Retornar a la seducida Nápoles

Si las calendas del tiempo  y el viento de la vida lo permiten, este  domingo 6 de  octubre estaré en Nápoles camino de la Isla de Capri. Dos lugares que llevo siempre en mis talegos.

Bien nos acordamos ahora  que sobre el calendario romano, calenda se da a la primera amanecida de cada mes, pero  Gesualdo Bufalino, en una especie de autobiografía en que los fantasmas de la vida se van desnudando con extraño pudor, habla de “Calendas Griegas”.

En ellas refleja sus propios días entre los senderos  del alma. Lo sabemos por los riachuelos de risas, dudas, un poco de sangre, una lágrima furtiva  y algo de pasión amorosa aflorando en sus páginas, mientras Grecia solamente es la bruma tras la ventana entreabierta, un recuerdo – hermoso sin duda – de juventud.

De esa tierra helénica imperecedera  nos envuelve el aire y las costeras de Creta, brumosas en la lejanía camino de Chipre, donde en  fechas lejanas acudimos a bañarnos en aceite de oliva.

Fue una ceremonia pagana igual a   la observada en insondable silencio por Curzio Malaparte en la Torre del Greco, atalaya erguida  en la cerca Nápoles. En lugar de efebos pariendo muños de carne en una representación repugnante a la pálida luz de la luna, había mujeres con pechos igual a cántaros de leche y pasión lasciva desatada.

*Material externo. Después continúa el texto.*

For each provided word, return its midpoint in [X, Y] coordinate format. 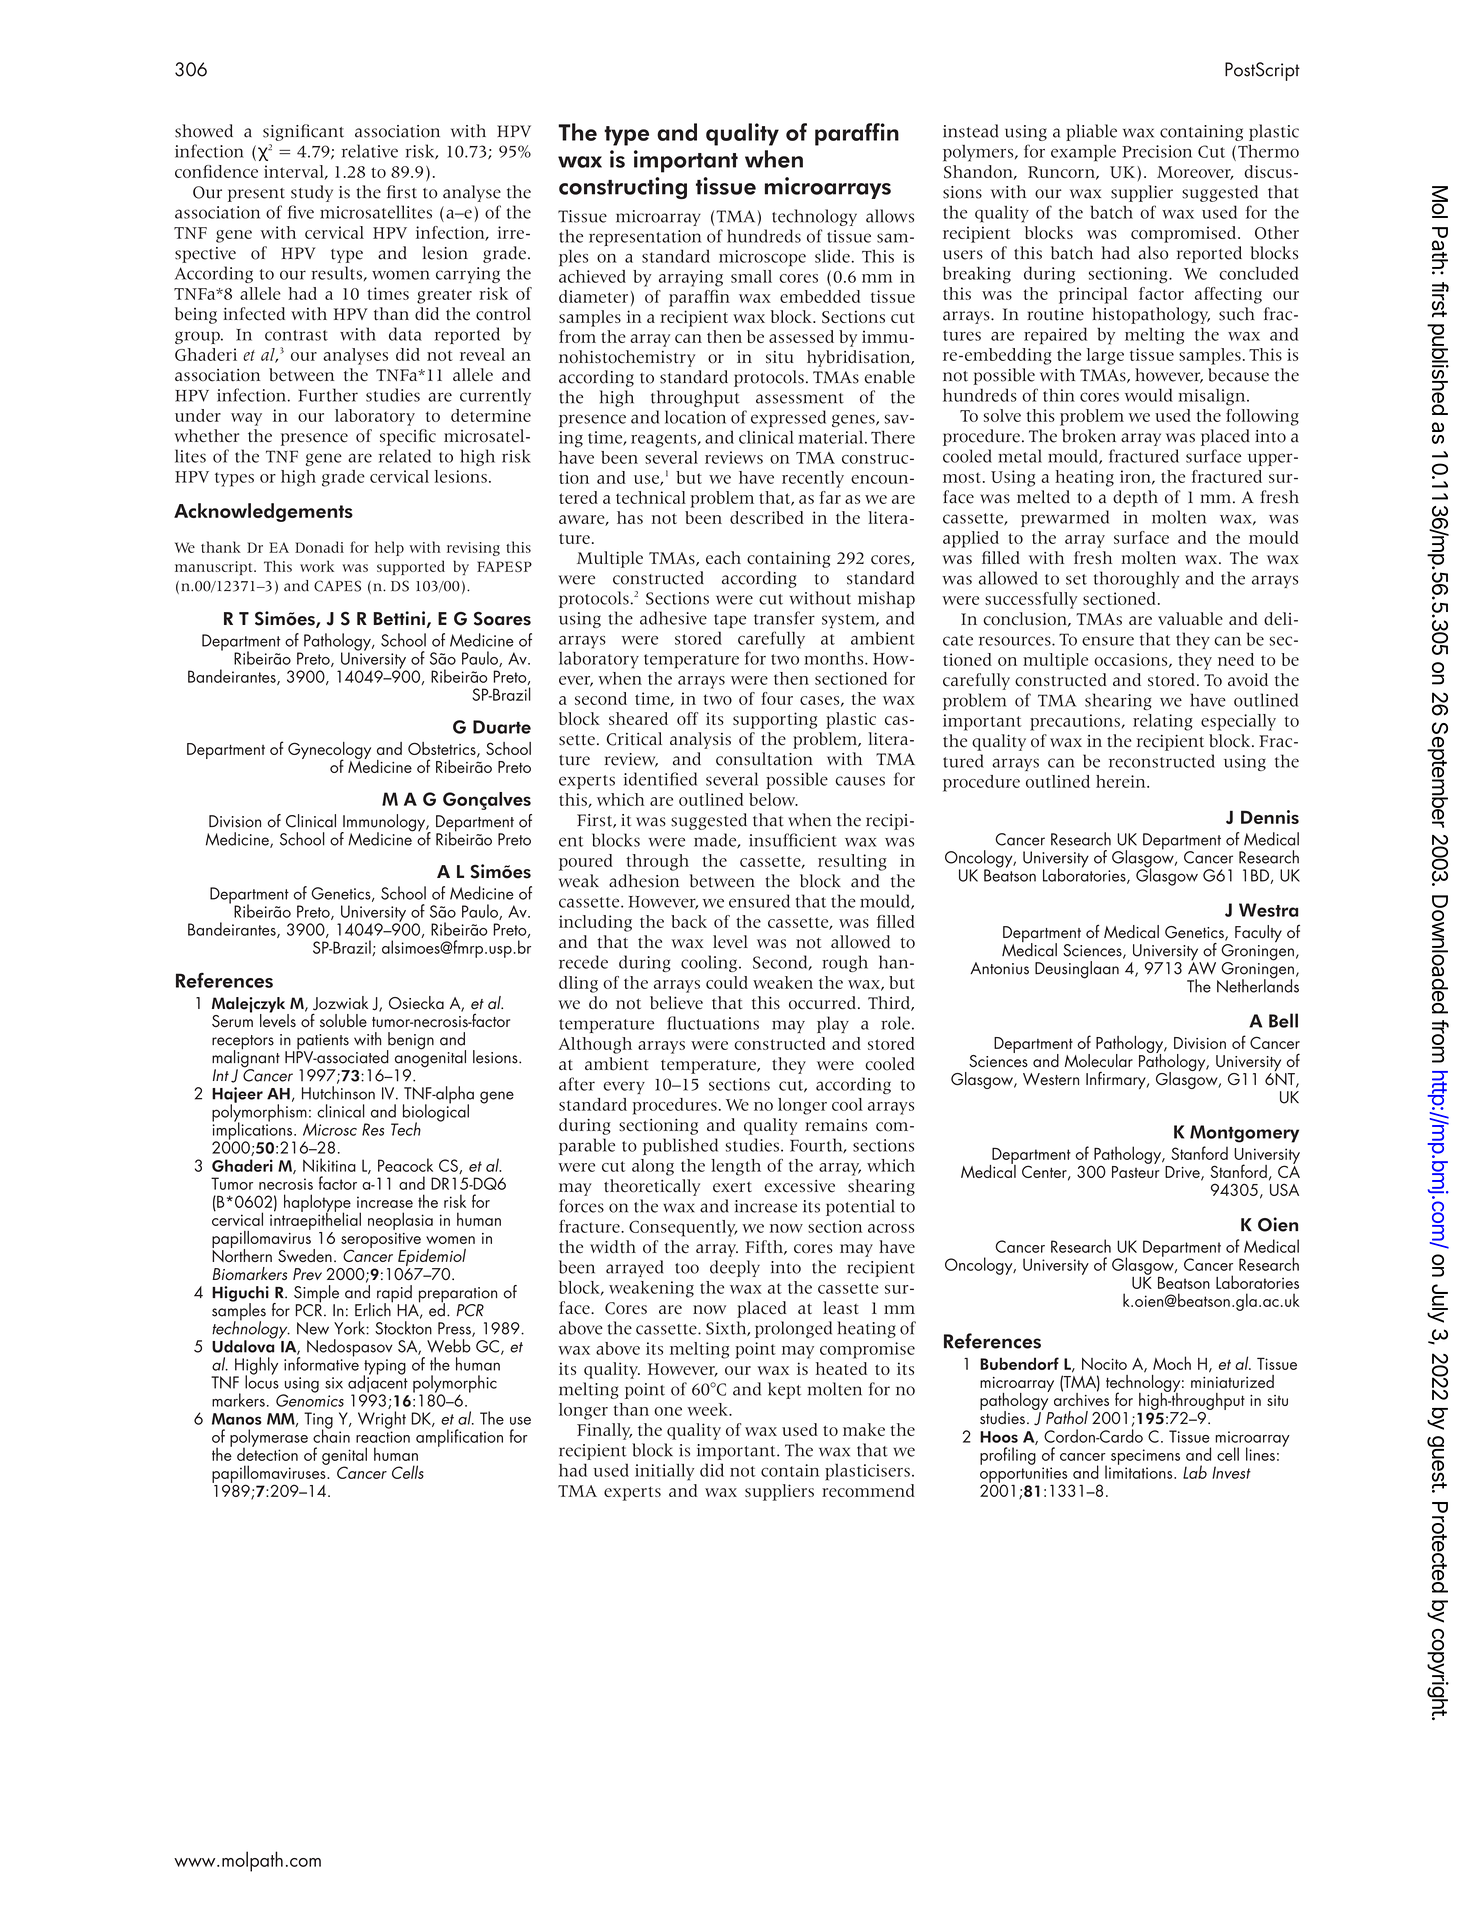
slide [832, 256]
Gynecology [329, 751]
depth [1135, 498]
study [312, 193]
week [708, 1409]
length [736, 1167]
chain [331, 1435]
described [767, 517]
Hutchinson [338, 1093]
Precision [1157, 151]
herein [1122, 781]
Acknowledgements [263, 512]
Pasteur [1135, 1170]
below [773, 799]
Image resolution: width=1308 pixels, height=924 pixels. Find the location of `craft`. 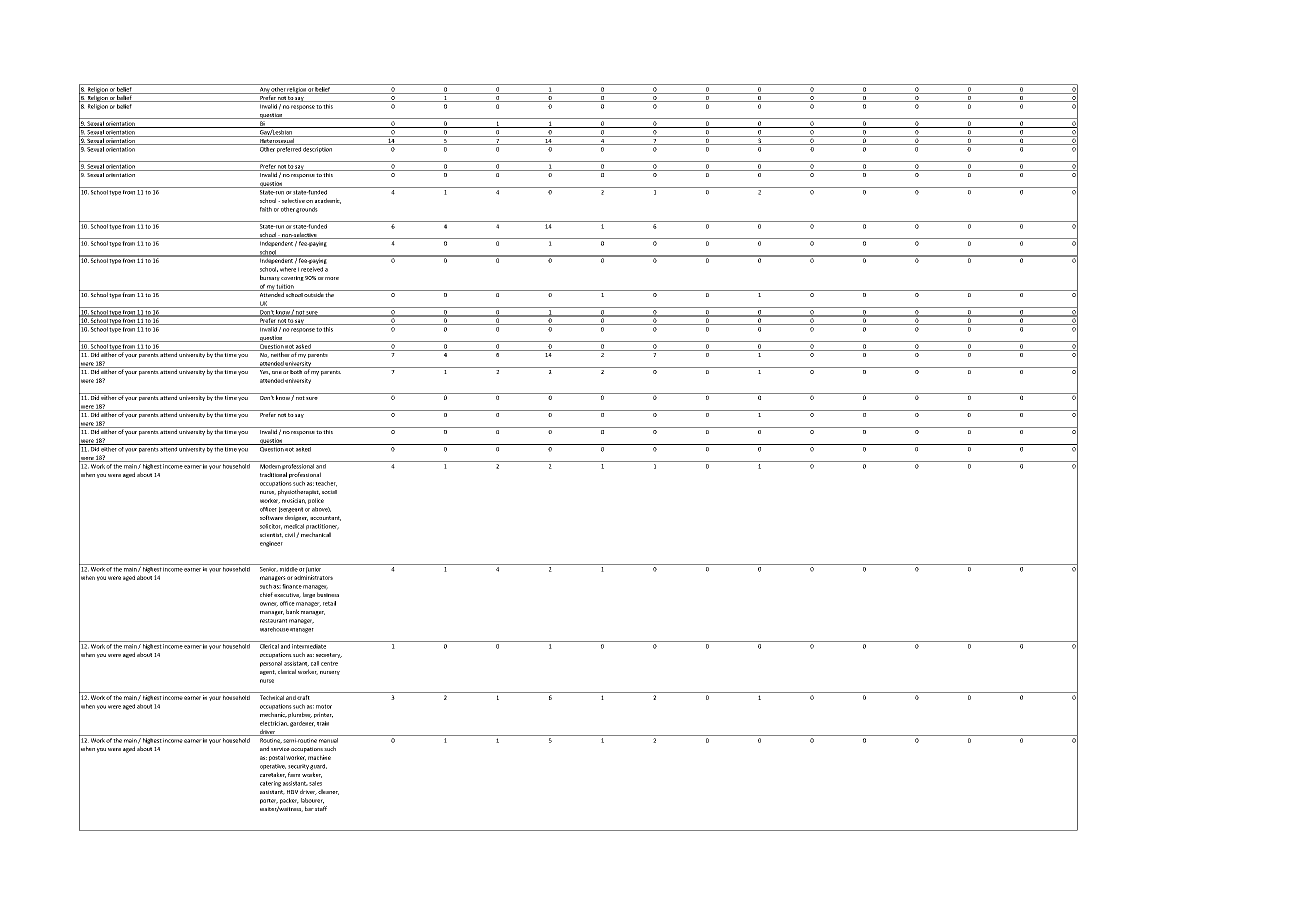

craft is located at coordinates (303, 697).
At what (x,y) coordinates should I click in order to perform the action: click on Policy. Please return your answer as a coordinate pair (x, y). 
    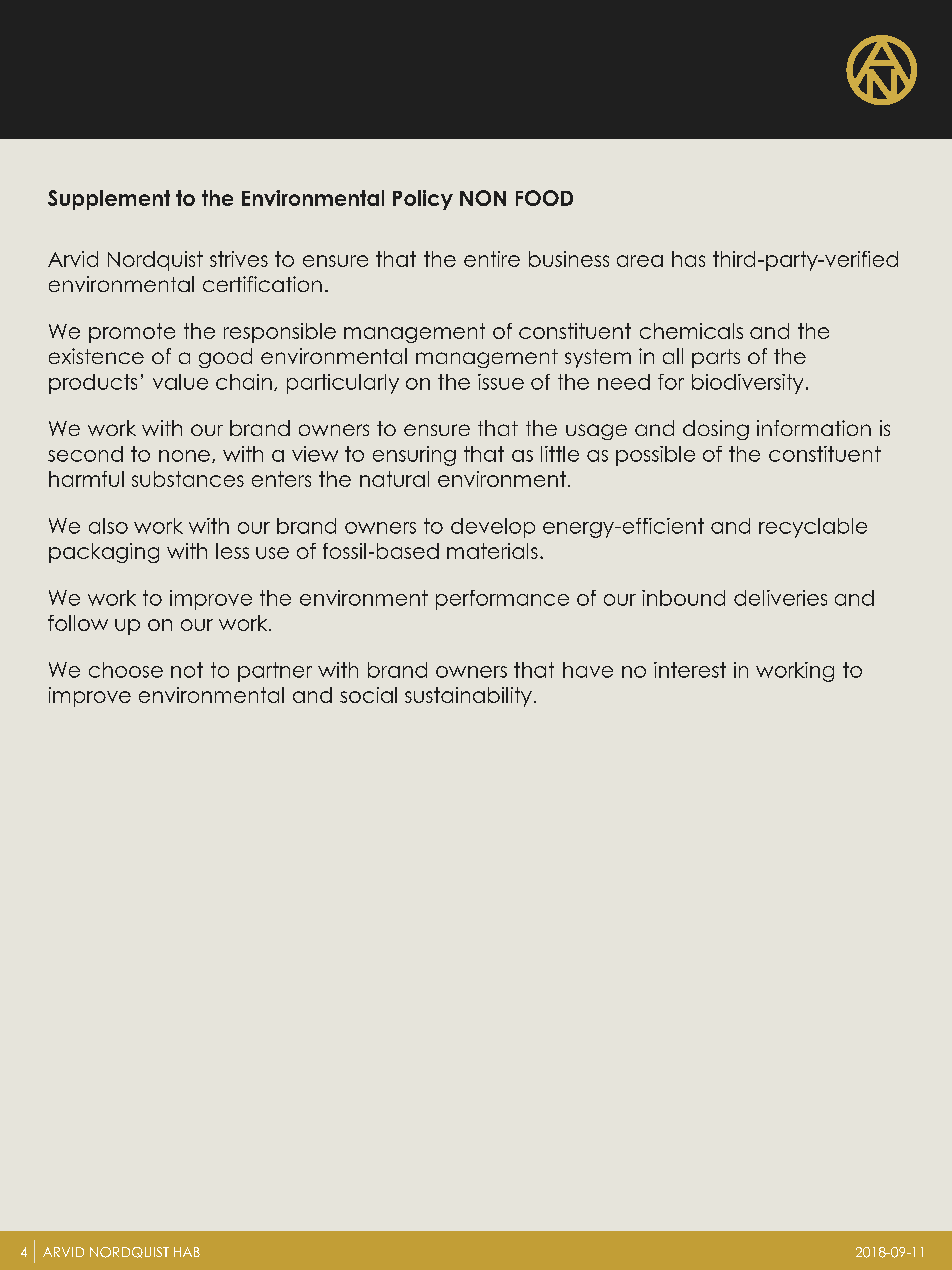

Sentado en una rinconera de peñascos, el mar  Tirreno – azul intenso, brillante y casi plata –  se percibe como al cambiar la luz de la tarde, también lo hace la costa de Salerno,  y así,  tras un blanco translúcido, viene  un manto de sombras, ahora rojas, ahora grises.

En una carta a su hermano Stanislaus, James Joyce le dice: “¿Alguna vez te has puesto a pensar lo importante que es el Mediterráneo?”.

Mirándolo  desde el Monte Solaro, ese inmenso lago salado a nuestros pies  se transformaba en unos espejos intensamente añiles.

Había llegado el instante de tomar las alforjas,  y regresar  a la Valencia mediterránea de todas nuestras  honduras pavonadas de salitre.